Light fields offer more realistic VR experience
Light fields are a set of advanced capture, stitching, and rendering algorithms that describe the amount of light flowing in every direction through every point in space. While they are still an experiment, says Google, they can create still captures that offer an extremely high-quality sense of presence by producing motion parallax and extremely realistic textures and lighting.
“To create the most realistic sense of presence, what we show in VR needs to be as close as possible to what you’d see if you were really there,” says Paul Debevec, Senior Researcher, Google VR. “When you’re actually in a place, the world reacts to you as you move your head around: light bounces off surfaces in different ways and you see things from different perspectives.”
“With light fields, nearby objects seem near to you – as you move your head, they appear to shift a lot,” says Debevec. “Far-away objects shift less and light reflects off objects differently, so you get a strong cue that you’re in a 3D space.
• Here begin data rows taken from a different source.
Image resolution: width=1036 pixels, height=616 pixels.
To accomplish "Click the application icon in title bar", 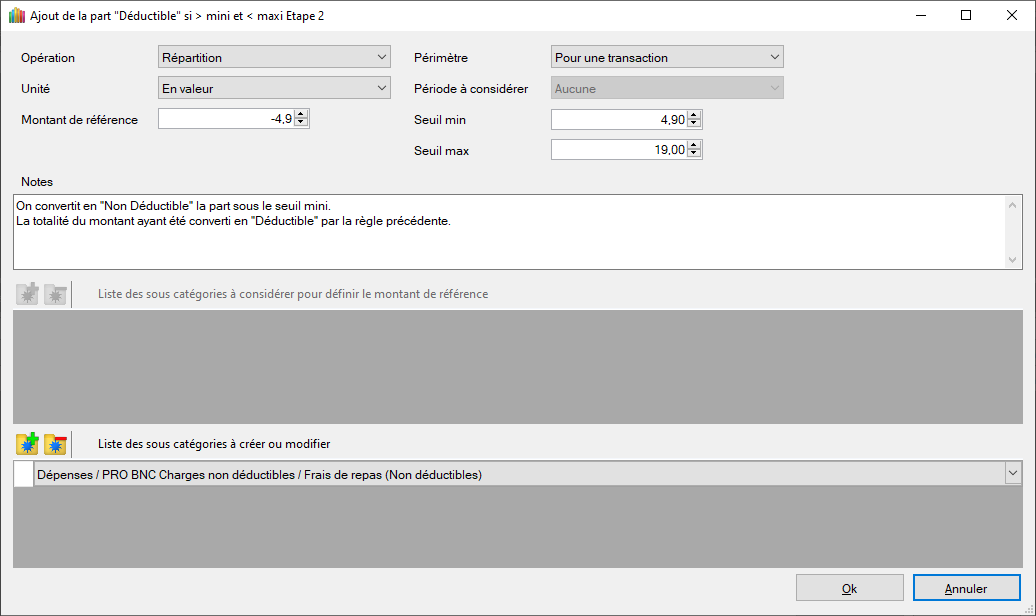I will coord(16,16).
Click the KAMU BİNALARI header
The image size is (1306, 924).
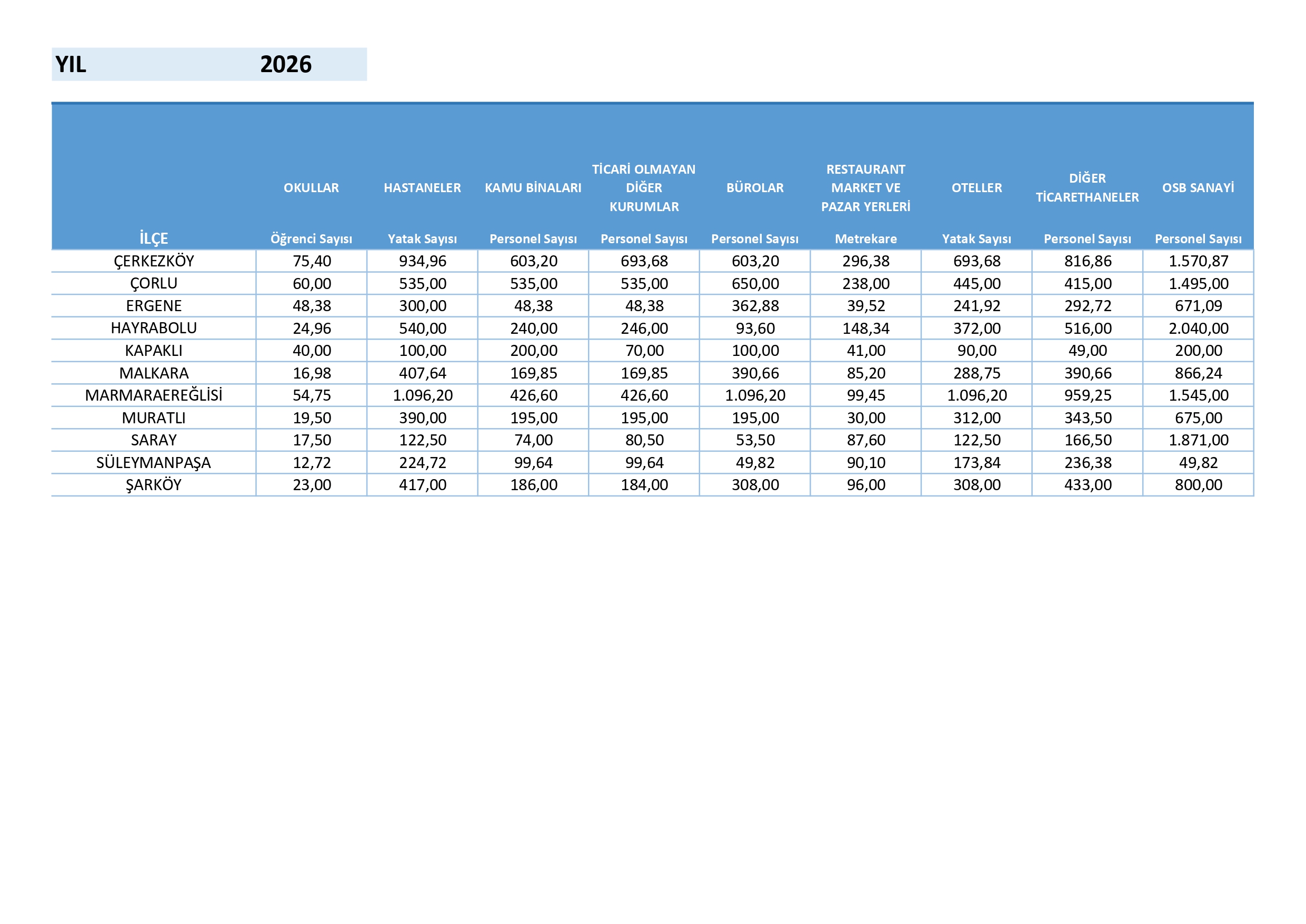tap(533, 188)
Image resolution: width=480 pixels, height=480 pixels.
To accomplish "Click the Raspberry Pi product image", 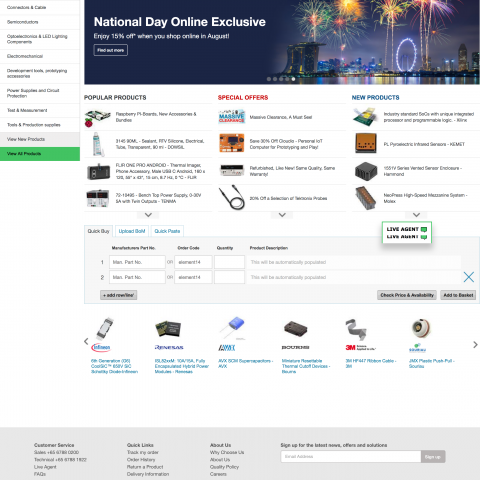I will pyautogui.click(x=97, y=117).

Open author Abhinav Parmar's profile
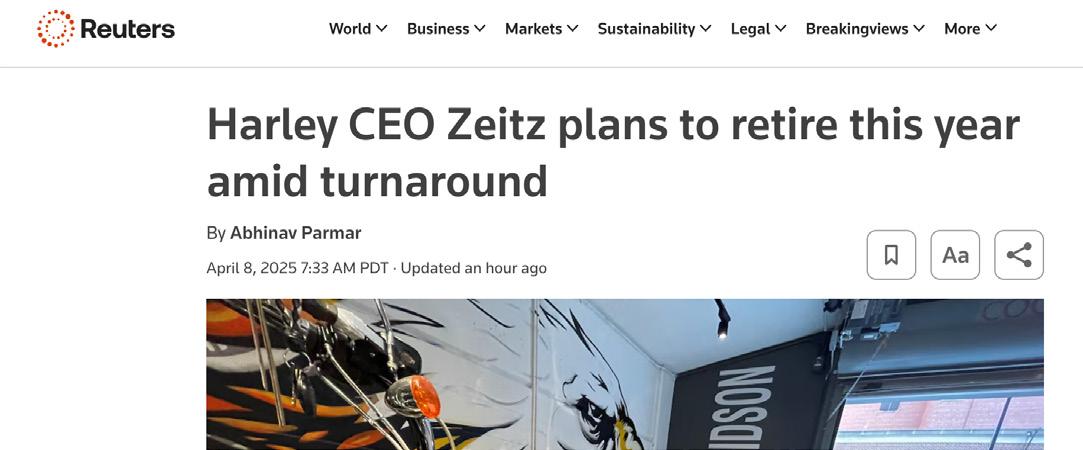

When viewed through a VR headset that supports positional tracking, light fields can enable some truly amazing VR experiences based on footage captured in the real world.”
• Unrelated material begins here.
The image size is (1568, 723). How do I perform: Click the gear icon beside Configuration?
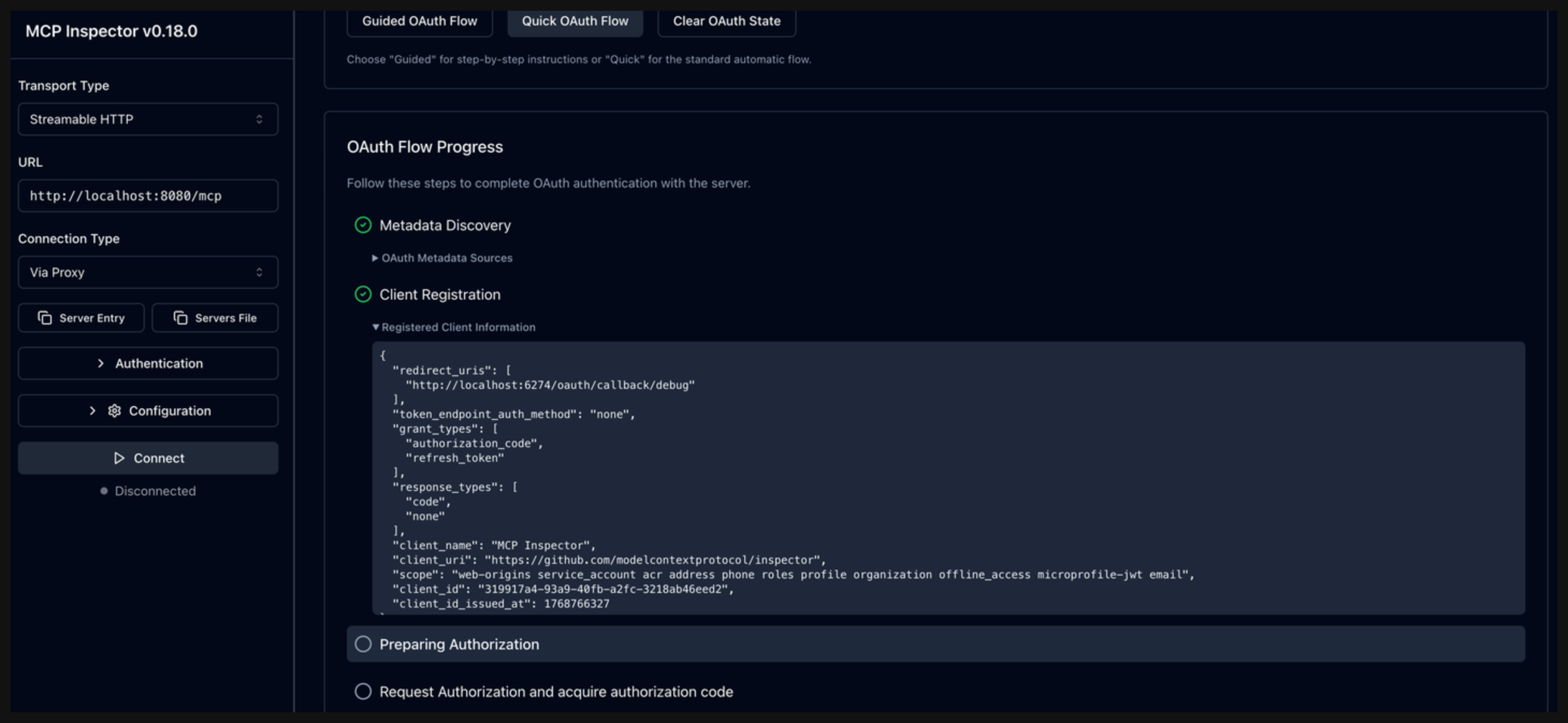click(114, 410)
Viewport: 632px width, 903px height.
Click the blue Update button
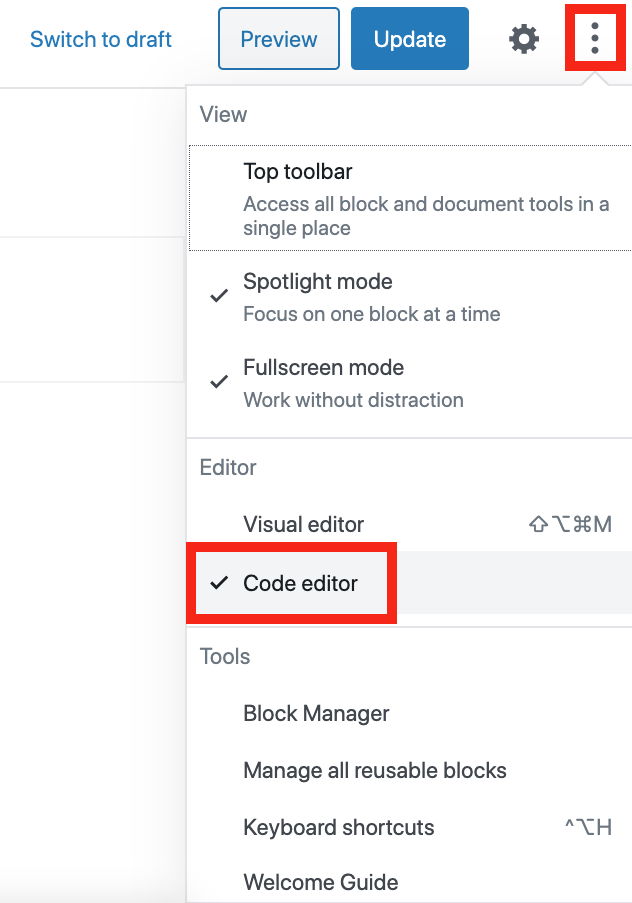(410, 39)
This is possible, says Google, because a light field records all the different rays of light coming into a volume of space. To record them, Google researchers modified a GoPro Odyssey Jump camera, bending it into a vertical arc of 16 cameras mounted on a rotating platform.
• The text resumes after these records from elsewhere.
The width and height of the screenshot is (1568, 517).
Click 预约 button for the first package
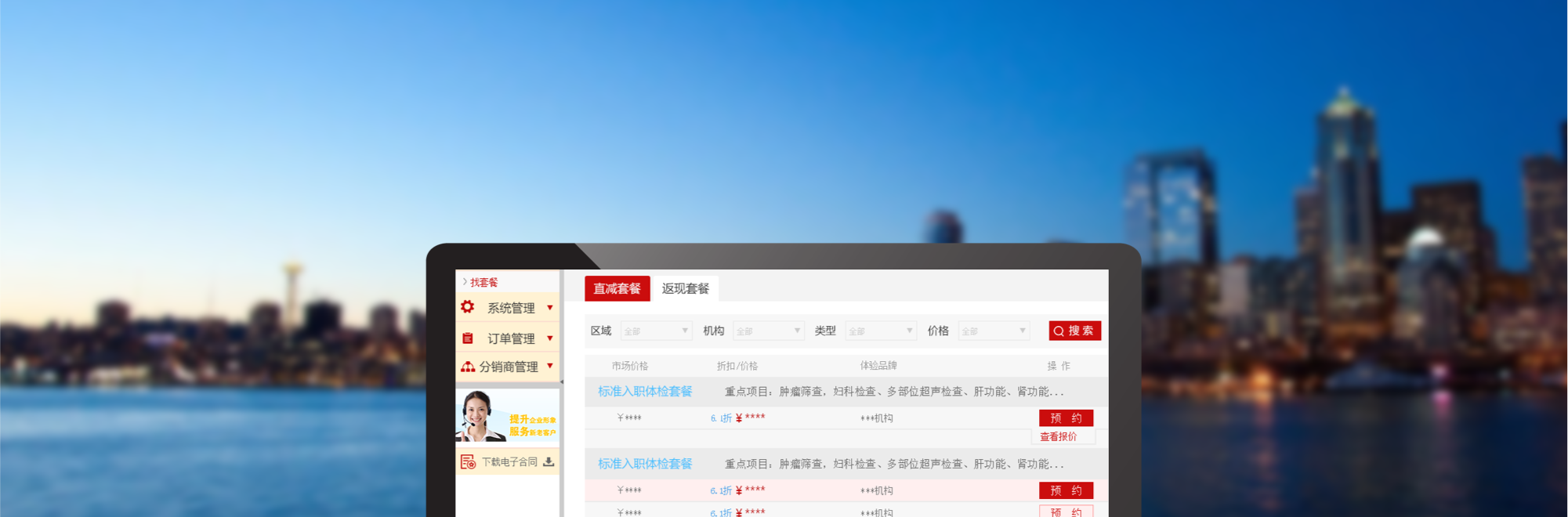click(1066, 418)
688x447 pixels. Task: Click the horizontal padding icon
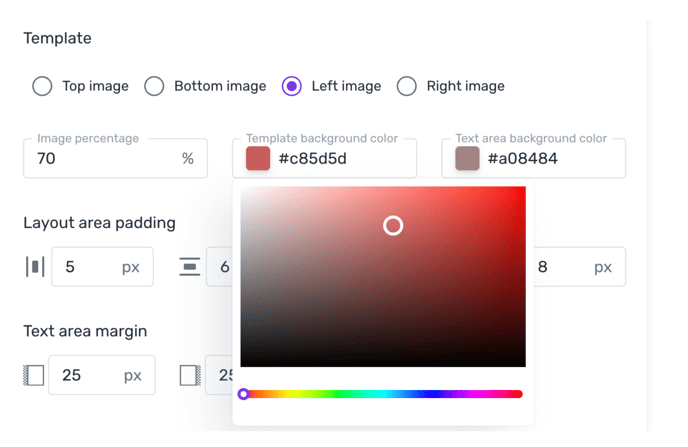(35, 267)
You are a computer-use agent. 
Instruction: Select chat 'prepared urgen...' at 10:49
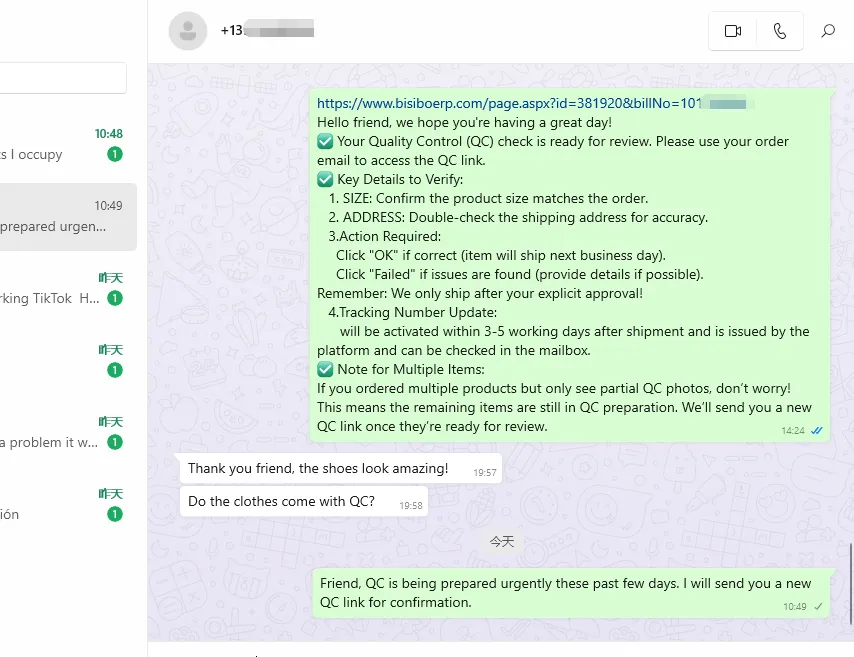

The rotating camera platform takes about a minute to swing around and record about a thousand outward-facing viewpoints on a 70-cm sphere, resulting in a two-foot wide diameter volume of light rays. This determines the size of the headspace that users have to lean around in to explore the scenes once they are processed.
To render views for the headset, rays of light are sampled from the camera positions on the surface of the sphere to construct novel views as seen from inside the sphere to match how the user moves their head. They’re aligned and compressed in a custom dataset file that’s read by special rendering software the Google researchers implemented as a plug-in for the Unity game engine.
To try out their light field-recording camera rig, the researchers recorded videos in several selected locations, including the Gamble House in Pasadena, the Mosaic Tile House in Venice, and St. Stephen’s Church in Granada Hills. In addition, they were given access to NASA’s Space Shuttle Discovery at the Smithsonian Institute’s National Air and Space Museum, enabling them to record an astronaut’s view inside the orbiter’s flight deck.
To demonstrate the potential of this technology, Google is releasing “Welcome to Light Fields” – a free app available on Steam VR for HTC Vive, Oculus Rift, and Windows Mixed Reality headsets. The app offers a seven-minute guided tour of the technology and the locations recorded by the Google researchers.